0.4

4.8K 774 304
                                    

"Ben konuşurken başını yana eğer, gözlerini kısar ve benden ayırmazdı. Psikolojiye göre beden diline ait hareketler söylediğim her sözü ilgiyle dinliyor, onu ciddiye alıyor demekti."

"Ders bitmiştir," diye konuştu Hyunjin elindeki kağıtları toparlarken. Ekledi. "Çıkabilirsiniz." İşaret parmağıyla burnunun üstüne düşen gözlüğünü yavaşça yukarı doğru itmiş, saçını kulağının arkasına sıkıştırmış ve hep yaptığı gibi öğrencilerin arkasından çıkmak için onları izlemeye başlamıştı.

Konuşarak, gülüşerek ve ona selam vererek ilerleyenlere karşılık verirken iyice boşalan sınıfta gözleri usulca arkaya doğru kaydı, hâlâ elinde kalemle bir şeyler yapan Minho'ya baktı. Kürsüden ayrılıp ona doğru ilerlemeye başlamış, yavaşça basamakları çıkmıştı.

Sessiz adımlarından dolayı Minho ona bakmazken elindeki kağıtları uzun sıranın ucuna bıraktı Hyunjin, ellerini üstüne koydu ve gözlerini zaten ayırmadığı, ayıramadığı bedene dikti, yüzüne küçük bir gülümseme yerleştirdi.

"Minho."

İrkilerek ona baktı Minho, kalemi elinden düşmüş, yaptığı karalama yarım kalırlarken kalem yuvarlana yuvarlana Hyunjin'in ayaklarının dibine varmıştı.

İkisi de eş zamanlı eğilirken Hyunjin kalemi ondan önce alıp bakışlarını yüzüne dikti. "Ders bitti. Çıkmayacak mısın?"

"Dalmışım," dedi Minho. Kalemi alırken ekledi. "Bir şeyler düşünüyordum."

O yerine ilerleyip eşyalarını toparlamaya başladığında Hyunjin gözlerini kırpıştırdı, Minho'nun saçları gün geçtikçe daha da uzuyor, uzun saçları yüzünü daha da kapatıyordu. Koyu kahve, uzun saçların bir o kadar sıradan fakat bir o kadar eşsiz durması tartışılmalıydı.

Üstünde siyah bir hırka, siyah sırt çantasıyla geziyordu genelde. Adımları Hyunjin'in yanına vardığında Hyunjin istsmsizce titrediğini hissetti, vücudunu kontrol edebilirdi, belki yanındaki kişi Minho olmasaydı. Ama o olunca beden dili savunmasız kalıyordu.
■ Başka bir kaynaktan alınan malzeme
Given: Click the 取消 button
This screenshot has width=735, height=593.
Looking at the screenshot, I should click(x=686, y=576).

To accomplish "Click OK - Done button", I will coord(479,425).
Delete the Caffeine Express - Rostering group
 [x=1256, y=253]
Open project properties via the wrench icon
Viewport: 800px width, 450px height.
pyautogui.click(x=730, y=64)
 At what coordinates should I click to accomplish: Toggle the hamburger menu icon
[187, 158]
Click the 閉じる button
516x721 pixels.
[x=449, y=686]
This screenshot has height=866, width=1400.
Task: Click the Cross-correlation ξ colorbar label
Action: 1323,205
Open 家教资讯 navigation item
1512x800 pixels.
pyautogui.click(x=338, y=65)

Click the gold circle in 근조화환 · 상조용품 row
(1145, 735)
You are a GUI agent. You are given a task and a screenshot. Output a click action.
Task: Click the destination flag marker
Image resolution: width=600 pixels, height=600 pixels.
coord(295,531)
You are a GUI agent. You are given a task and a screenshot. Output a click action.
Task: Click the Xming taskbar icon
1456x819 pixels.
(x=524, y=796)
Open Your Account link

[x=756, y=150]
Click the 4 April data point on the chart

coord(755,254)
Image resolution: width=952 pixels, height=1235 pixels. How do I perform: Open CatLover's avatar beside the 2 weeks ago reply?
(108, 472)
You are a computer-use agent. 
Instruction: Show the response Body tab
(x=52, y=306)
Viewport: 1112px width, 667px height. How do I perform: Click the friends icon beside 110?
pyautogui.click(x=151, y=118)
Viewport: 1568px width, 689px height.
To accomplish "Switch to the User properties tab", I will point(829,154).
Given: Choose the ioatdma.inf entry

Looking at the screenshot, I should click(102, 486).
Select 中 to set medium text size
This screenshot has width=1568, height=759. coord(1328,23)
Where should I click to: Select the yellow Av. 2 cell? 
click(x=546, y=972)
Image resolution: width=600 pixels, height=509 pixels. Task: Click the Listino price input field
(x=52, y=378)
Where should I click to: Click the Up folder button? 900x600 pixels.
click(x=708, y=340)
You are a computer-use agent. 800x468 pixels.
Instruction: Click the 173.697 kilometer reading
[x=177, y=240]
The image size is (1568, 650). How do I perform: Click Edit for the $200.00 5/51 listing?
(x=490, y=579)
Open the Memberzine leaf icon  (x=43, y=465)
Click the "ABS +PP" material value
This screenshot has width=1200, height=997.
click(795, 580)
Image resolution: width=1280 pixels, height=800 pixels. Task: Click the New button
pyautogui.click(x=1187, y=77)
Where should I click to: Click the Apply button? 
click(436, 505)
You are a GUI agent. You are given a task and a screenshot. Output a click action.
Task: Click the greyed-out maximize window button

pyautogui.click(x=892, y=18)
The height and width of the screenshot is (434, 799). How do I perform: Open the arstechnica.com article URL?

Sessiz, kesik bir nefes vermiş ve onunla aynı adımları atarak amfinin basamaklarını inmeye başlamıştı. İkisi de tek ses etmeden sadece yan yana yürürlerken elinde tuttuğu kağıtlardan biri düşmüş, Minho eğilip alırken gördüğü resimle kaşlarını kaldırmıştı.

Bu şaşkınlık ifadesiydi, Hyunjin onun mimiği ile gözlerini yüzüne çevirdi. "Şaşırdın."

"Şaşırdım mı? Şaşkınlık bu mu oluyor?"

Kafasını salladı, "Tarif etsene bana," diye mırıldandı ve adımlarını bahçeye yöneltti. Minho onun cümlesiyle beraber önüne döndü.

"Tarif et derseniz yapamam Bay Hwang, tek diyebileceğim resim çizdiğinizi bilmiyordum, bu yüzden de beklemiyordum."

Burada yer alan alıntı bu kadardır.